Despite proven links to cancer, a ban in the European Union and restrictions in the United States, industry lobbyists have ensured that asbestos is still selling like hotcakes in the developing world, a report said Wednesday.
An investigation conducted by the International Consortium of Investigative Journalists and the BBC found that the asbestos industry has ignored waves of asbestos-related disease around the world that have led to bans or restrictions in 52 countries, and continues to ply the mineral in developing nations.
More than half of the two million metric tonnes of asbestos that were mined worldwide in 2009 was exported to developing countries like India and Mexico, where demand is high for cheap building materials, the report said.
Most of the asbestos sold in those countries is used in cement for corrugated roofing, in water pipes and for home construction.
The asbestos industry's growth has been fueled by "a marketing campaign involving a global network of industry groups led by the Canadian-government-backed Chrysotile Institute," said David Kaplan, director of the ICIJ.
Chrysotile is another name for white asbestos, the most common form of the mineral.
The asbestos industry has spent "nearly 100 million dollars US in public and private monies since the mid-1980s to keep asbestos in commerce," said Kaplan.
"We found institutes and trade centers in Montreal, Mexico City, New Delhi and elsewhere that are sharing information and coordinating public relations initiatives to promote the 'controlled use' of chrysotile or white asbestos which is the only form of the mineral used today," Kaplan said.
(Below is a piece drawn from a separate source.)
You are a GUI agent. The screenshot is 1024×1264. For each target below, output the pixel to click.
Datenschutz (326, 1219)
Lax safety regulations in developing nations and increasing exposure of workers to asbestos are likely to lead to epidemics of asbestos-related diseases within the next decade, the report warned.
And the biggest users, China and India, will be hit hardest by the mineral's devastating health effects, said Kaplan.
Researchers in India have estimated that deaths from asbestos-related cancers could reach one million in developing nations by 2020, while an Australian researcher has predicted five to 10 million deaths from cancers caused by asbestos exposure by 2030.
Currently, the death toll from asbestos-related diseases is estimated by the International Labor Organization to be 100,000 worldwide.